**WORK TO BE COMPLETED**. Reproduce these lines word for word, beginning with the line containing "Where should I" and continuing through the line containing "Open Management reports".

**MATERIAL SHOWN**.
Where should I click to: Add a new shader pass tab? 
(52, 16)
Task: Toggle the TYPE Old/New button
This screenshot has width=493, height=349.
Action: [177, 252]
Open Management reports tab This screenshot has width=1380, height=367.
* * *
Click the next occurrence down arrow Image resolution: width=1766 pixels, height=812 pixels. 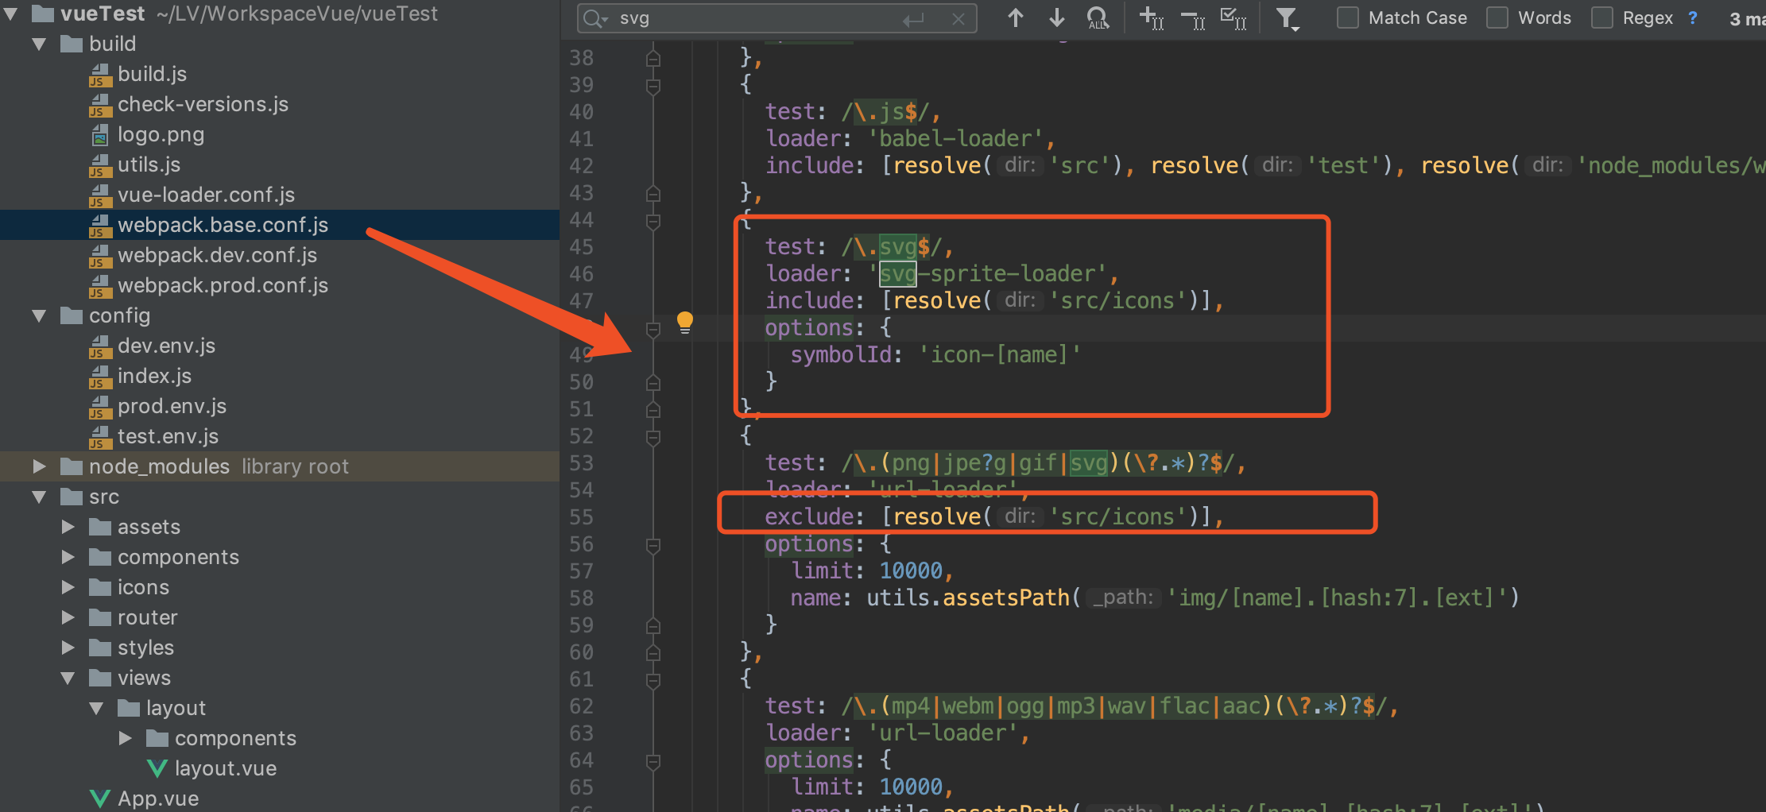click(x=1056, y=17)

**ANSWER FOR THE TASK**.
Where should I click to: Add a new shader pass tab? 
(52, 16)
Task: Toggle the TYPE Old/New button
This screenshot has width=493, height=349.
Action: [177, 252]
Open Management reports tab This screenshot has width=1380, height=367.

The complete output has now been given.